2. Die Grundidee der Begriffskritik

Aufs Ganze gesehen ist die Negative Dialektik ein Schwarzbuch des tradierten philosophischen Denkens – weil sie dessen Zwang zum System aufkündigt, aber auch, weil sie dem katastrophalen Ereignis des 20. Jahrhunderts philosophisch Rechnung trägt. Wie? Indem sie der Willkür des begrifflichen Identifizierens, dem Identifikationszwang im Denken das widerständige Motiv des Nichtidentischen entgegensetzt. Entgegen jeder philosophischen Ontologisierung des Seienden insistiert sie auf der Singularität des Seienden, bevor es im identifizierenden Begriff seine Eigenart, seine Individualität verliert.
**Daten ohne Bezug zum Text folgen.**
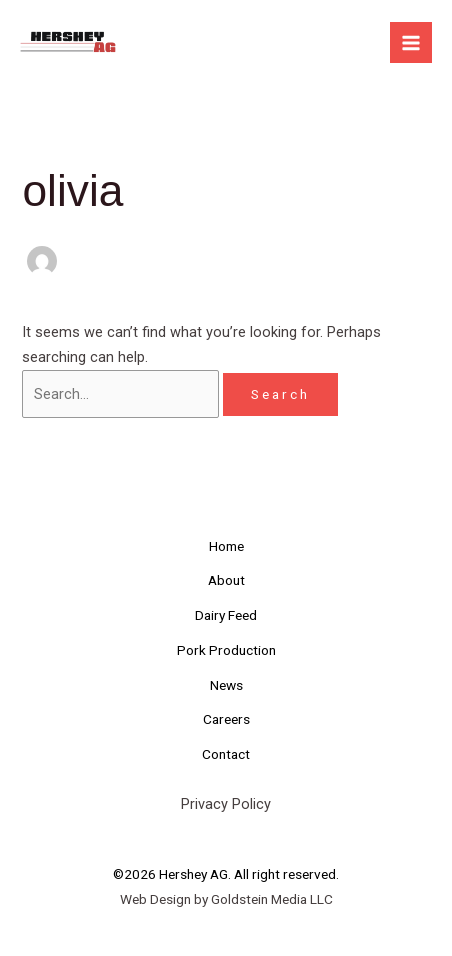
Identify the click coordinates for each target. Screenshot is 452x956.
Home (226, 546)
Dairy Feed (226, 615)
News (226, 685)
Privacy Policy (226, 804)
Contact (226, 754)
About (226, 580)
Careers (226, 719)
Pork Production (226, 650)
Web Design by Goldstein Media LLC (226, 899)
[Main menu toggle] (411, 43)
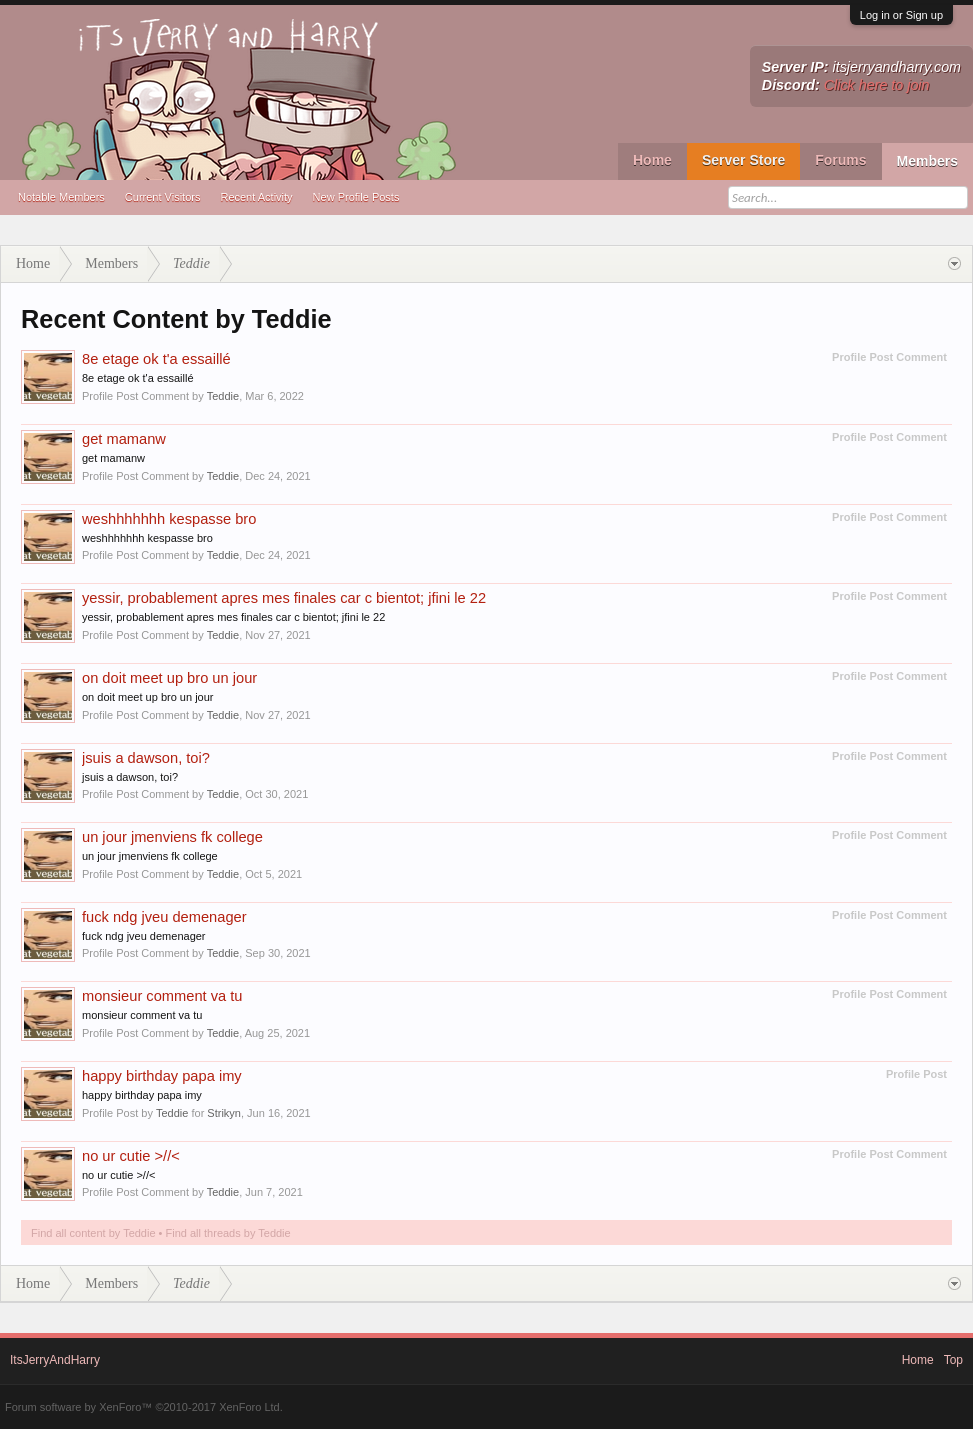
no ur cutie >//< (131, 1156)
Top (953, 1360)
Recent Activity (256, 197)
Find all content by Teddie (93, 1233)
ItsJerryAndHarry (55, 1360)
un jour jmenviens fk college (172, 837)
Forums (840, 160)
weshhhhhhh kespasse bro (169, 519)
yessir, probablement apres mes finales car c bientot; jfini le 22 (284, 598)
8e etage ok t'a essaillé (156, 359)
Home (652, 160)
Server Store (743, 160)
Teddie (223, 396)
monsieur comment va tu (162, 996)
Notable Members (61, 197)
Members (927, 161)
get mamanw (124, 439)
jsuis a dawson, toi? (146, 758)
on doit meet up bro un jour (169, 678)
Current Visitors (163, 197)
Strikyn (224, 1113)
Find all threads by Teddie (228, 1233)
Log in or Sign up (901, 15)
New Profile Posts (356, 197)
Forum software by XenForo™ (144, 1407)
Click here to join (877, 85)
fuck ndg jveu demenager (164, 917)
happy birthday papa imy (162, 1076)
Epistemologisch gesehen ist die Negative Dialektik eine radikale Erkenntniskritik: Sie will die begriffliche Subsumtion des Einzelnen, seine Singularität unter ein Erkenntnisschema, aufgehoben wissen. Mit anderen Worten: »Adorno will zeigen, daß Erkenntnis, die diesen Namen verdient, mehr ist als nur regelgeleitete Unterordnung von Sinnen- und Gedankenmaterial unter die logische Systematik«18. Im argumentativen Zentrum dieser radikalen Erkenntniskritik steht zwar eine Kritik des identifizierenden Denkens, aber die eigentliche Stoßrichtung seiner Kritik geht auf das Begriffsdenken, das den konstitutionellen Schein einer Identität von Denken und Inhalten aufrecht erhält. In nuce ist deshalb die Negative Dialektik eine ›philosophische Begriffskritik‹, um die problemlose Abschattung von qualitativen, das heißt sinnlichen Erfahrungsmomenten durch den identifizierenden Begriff kenntlich zu machen. Adornos Einforderung der konkret faktischen Erfahrung, ihrer sinnlichen Qualitäten setzt aber nicht etwa bei einer phänomenalen Konkretion an, so als wäre dies der Königsweg einer ungeschmälerten Erkenntnisweise. Das Credo seiner Begriffskritik lautet deshalb: »Beim Begriff anzuheben, nicht bei der bloßen Gegebenheit«19. Gerade das argumentative Ausspielen des Nichtbegrifflichen gegen das Begriffliche ist – neben anderen Motiven der radikalen Kritik – eine zentrale Idee der Negativen Dialektik, denn »philosophische Reflexion versichert sich des Nichtbegrifflichen im Begriff«20.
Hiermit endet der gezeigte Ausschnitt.